Le cinéaste a préféré une mise en scène presque réaliste à la flamboyance de ces épopées des années 90. Une grande partie du film se déroule à ciel ouvert, dans un camp, en pleine forêt. On ne quitte jamais le point de vue du prisonnier. Autrement dit, l’horreur Khmer n’est révélée que lorsqu’il s’évade et découvre les charniers. A quelques moments, l’histoire montre d’autres points de vue – celui de Douch ou celui de l’épouse – mais parcimonieusement.

La justice arbitraire, les exécutions sommaires, la torture psychologique ou physique, les travaux forcés stupides, les justifications absurdes sont autant de facettes démontrant la terreur de ce régime en passe de prendre le pouvoir. Reste que Wargnier est pudique. Qu’il ne préfère pas surenchérir, laissant notre imaginaire faire le travail. Cela retire sans doute un peu de sensation à ce drame étrangement calme, parfois taiseux. Jamais enragé. Loin de ses premiers films passionnels, il opte pour une sorte de séduction courtoise entre deux hommes qui auraient pu être amis en d’autres temps.

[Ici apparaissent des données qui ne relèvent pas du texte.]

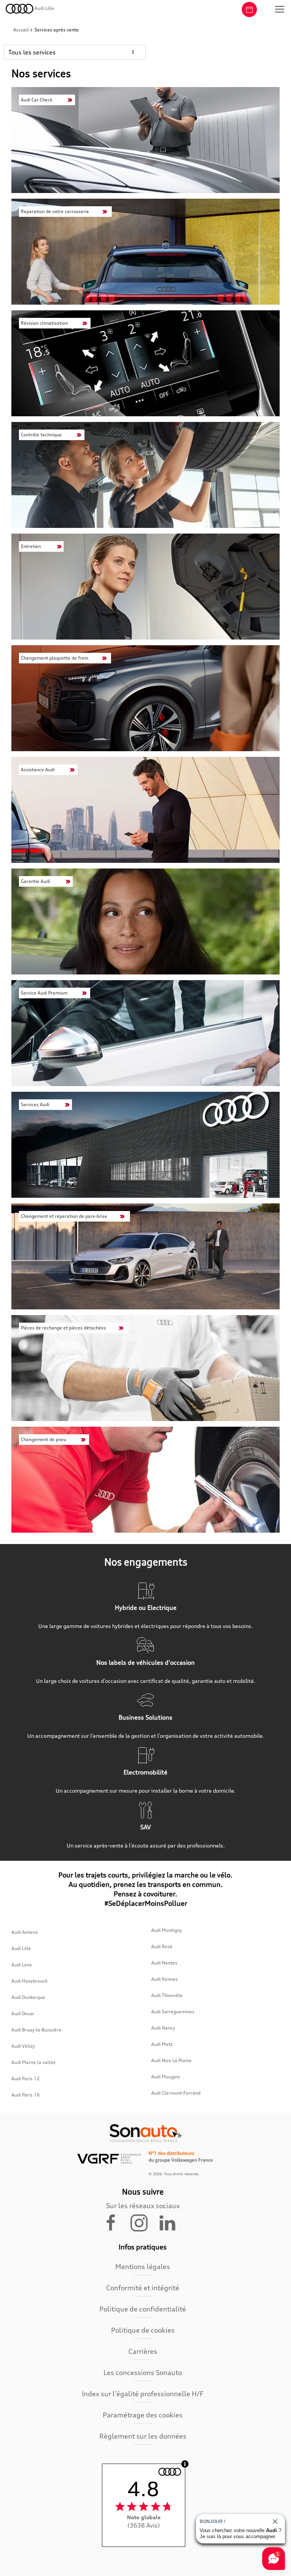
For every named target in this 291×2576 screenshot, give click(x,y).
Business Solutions (145, 1717)
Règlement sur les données (142, 2436)
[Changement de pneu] (145, 1480)
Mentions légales (142, 2266)
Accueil (21, 30)
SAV (145, 1827)
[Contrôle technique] (145, 475)
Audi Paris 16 (25, 2095)
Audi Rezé (161, 1946)
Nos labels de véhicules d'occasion (145, 1662)
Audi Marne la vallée (33, 2062)
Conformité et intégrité (142, 2287)
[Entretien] (145, 587)
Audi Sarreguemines (172, 2011)
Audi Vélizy (23, 2046)
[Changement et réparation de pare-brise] (145, 1256)
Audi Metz (162, 2044)
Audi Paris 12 (25, 2078)
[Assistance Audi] (145, 810)
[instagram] (144, 2222)
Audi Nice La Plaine (171, 2060)
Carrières (142, 2351)
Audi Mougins (165, 2076)
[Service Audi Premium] (145, 1033)
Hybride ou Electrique (146, 1607)
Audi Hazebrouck (29, 1981)
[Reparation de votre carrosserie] (145, 252)
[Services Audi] (145, 1145)
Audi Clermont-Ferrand (175, 2093)
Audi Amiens (24, 1932)
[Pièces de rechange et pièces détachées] (145, 1368)
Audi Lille (21, 1948)
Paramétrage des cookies (143, 2415)
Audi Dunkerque (28, 1997)
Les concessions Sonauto (142, 2372)
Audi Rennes (164, 1979)
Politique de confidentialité (142, 2309)
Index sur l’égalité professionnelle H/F (142, 2393)
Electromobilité (145, 1772)
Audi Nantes (164, 1963)
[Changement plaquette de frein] (145, 698)
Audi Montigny (166, 1930)
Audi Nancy (163, 2028)
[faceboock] (116, 2222)
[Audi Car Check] (145, 140)
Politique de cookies (143, 2330)
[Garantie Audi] (145, 921)
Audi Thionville (167, 1995)
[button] (279, 9)
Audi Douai (22, 2013)
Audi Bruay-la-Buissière (36, 2030)
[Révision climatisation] (145, 363)
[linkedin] (171, 2222)
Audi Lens (21, 1964)
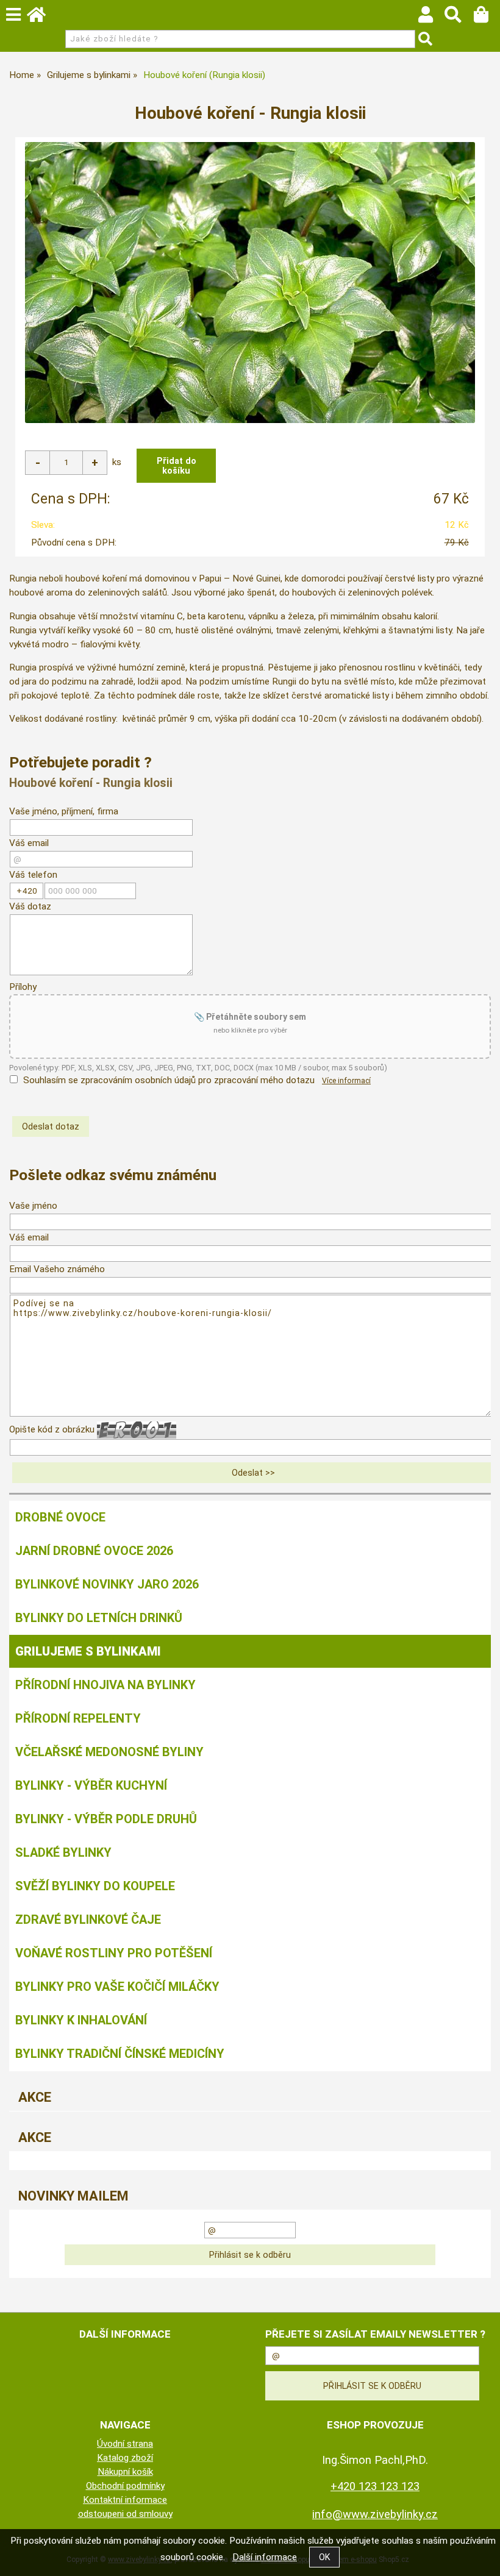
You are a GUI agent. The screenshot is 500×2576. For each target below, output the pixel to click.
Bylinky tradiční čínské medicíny (119, 2053)
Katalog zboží (125, 2457)
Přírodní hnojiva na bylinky (105, 1685)
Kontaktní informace (125, 2499)
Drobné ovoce (60, 1517)
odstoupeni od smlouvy (125, 2513)
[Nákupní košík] (487, 17)
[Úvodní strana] (42, 17)
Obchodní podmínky (125, 2485)
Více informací (346, 1080)
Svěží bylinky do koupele (95, 1886)
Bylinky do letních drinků (98, 1617)
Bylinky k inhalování (81, 2020)
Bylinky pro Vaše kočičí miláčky (117, 1986)
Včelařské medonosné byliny (109, 1752)
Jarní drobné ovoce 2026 (94, 1550)
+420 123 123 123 (375, 2486)
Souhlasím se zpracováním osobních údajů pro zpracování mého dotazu (169, 1080)
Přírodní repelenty (78, 1718)
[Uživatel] (431, 17)
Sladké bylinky (63, 1852)
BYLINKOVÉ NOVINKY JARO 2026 (107, 1584)
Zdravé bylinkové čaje (88, 1919)
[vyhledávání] (459, 17)
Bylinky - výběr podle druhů (106, 1819)
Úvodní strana (125, 2443)
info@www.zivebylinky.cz (375, 2514)
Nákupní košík (125, 2471)
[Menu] (13, 14)
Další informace (264, 2557)
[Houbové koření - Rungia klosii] (249, 282)
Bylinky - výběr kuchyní (91, 1785)
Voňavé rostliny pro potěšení (113, 1953)
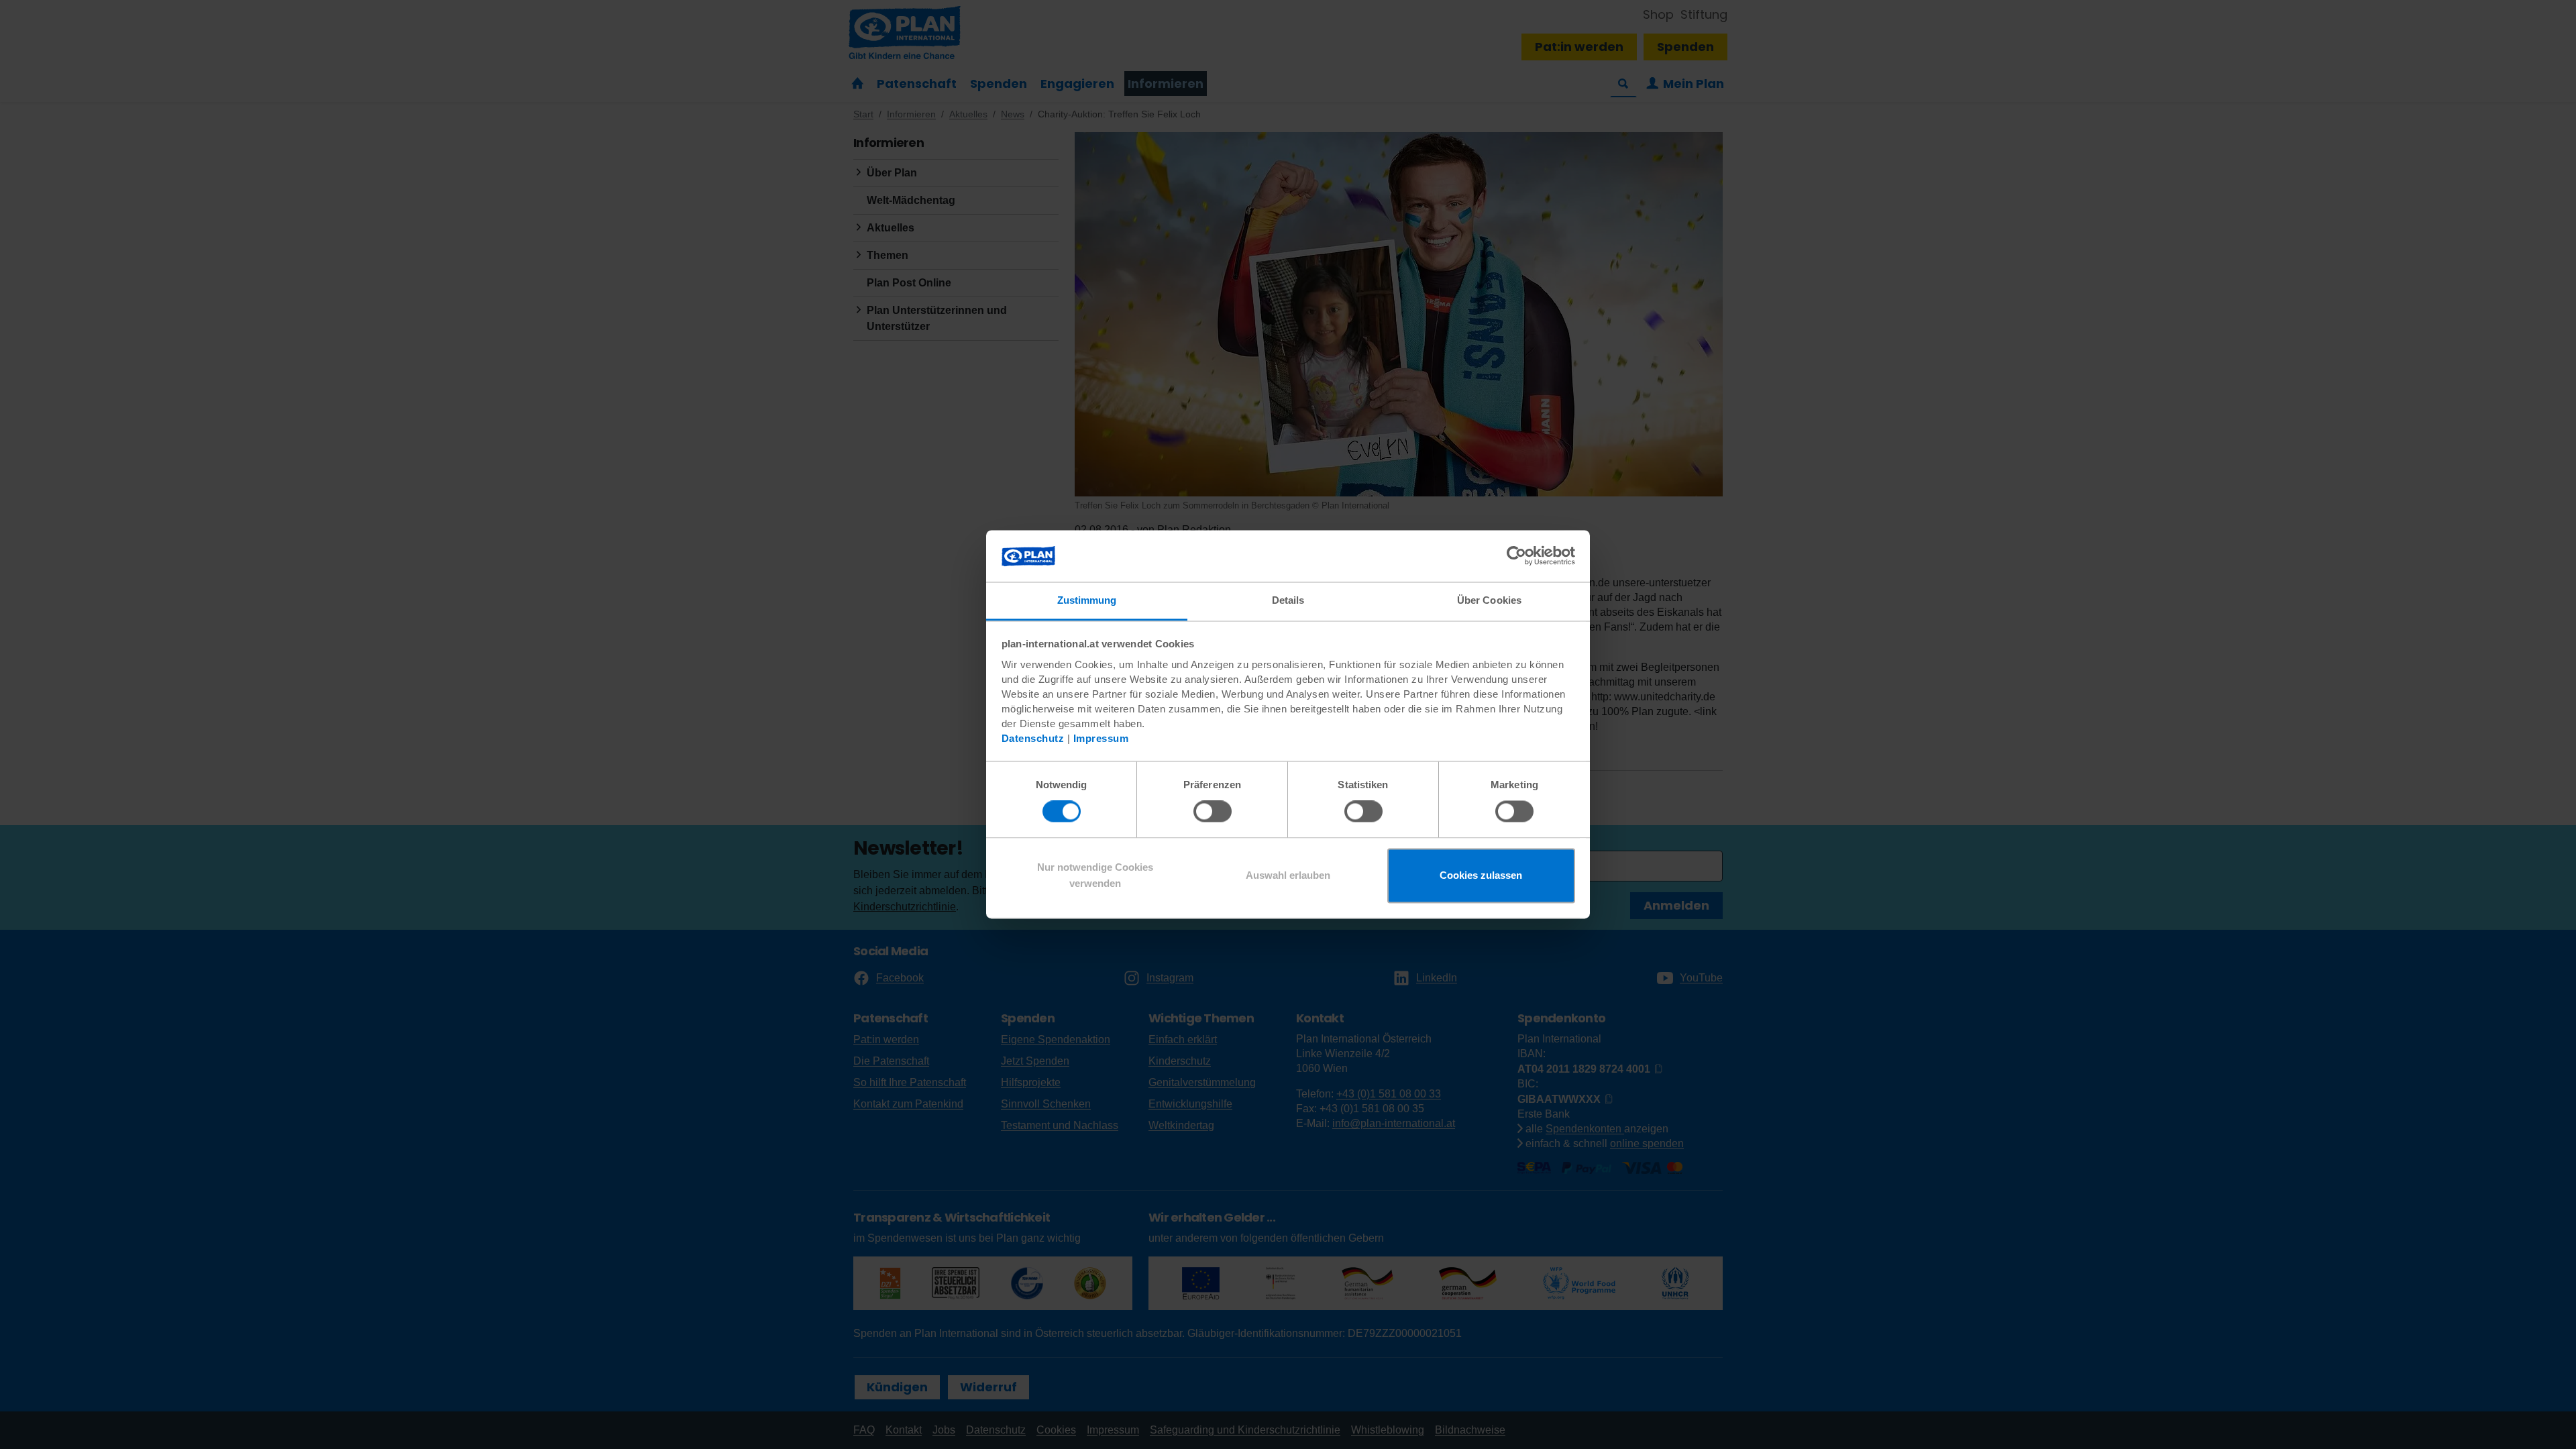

Ce couple infernal n’est pas nouveau au cinéma. Mais ici, nul excès. Le film semble se complaire dans une certaine réserve. Pourtant, cet homme attaché comme un animal et qui craint pour son sort ne laisse pas indifférent. Mais, sacrifiant l’intensité émotionnelle, le réalisateur préfère donner du rythme à son récit et se concentrer sur l’épopée de ce scientifique au milieu des barbares. C’est davantage dans la description psychologique de ses personnages que le film s’épanouit. La cruauté doucereuse et l’humanité de Douch contraste avec nos préjugés. Wargnier tisse un lien invisible et peu bavard entre les deux hommes. Nul éclat ici. Le film est volontairement terne. Il ne peut y avoir de bonheur, ni de lumière, dans ce genre d’épreuve.

Après trois quart d’heure dans ce camp, Le temps des aveux redevient plus Wargnérien. L’exode programmé des Français rappelle la fuite de Sandrine Bonnaire dans Est-Ouest. Ce n’est pas Argo mais presque. Avec brio, l’évacuation est menée tambour-battant. Avec son lot de rebondissements et de suspens.

Il y a presque deux films aux antipodes, un pile, une face, qui coexistent. Les deux parties sont, chacune à la manière, efficaces, classiques, intéressantes. Le manque d’ambition cinématographique et la voix off qui tue toute volonté de nous émouvoir n’empêchent pas à cette histoire dans l’Histoire de nous faire comprendre l’ampleur des drames qui se nouent, qu’ils soient individuels (le prisonniers) ou collectifs (le peuple cambodgien).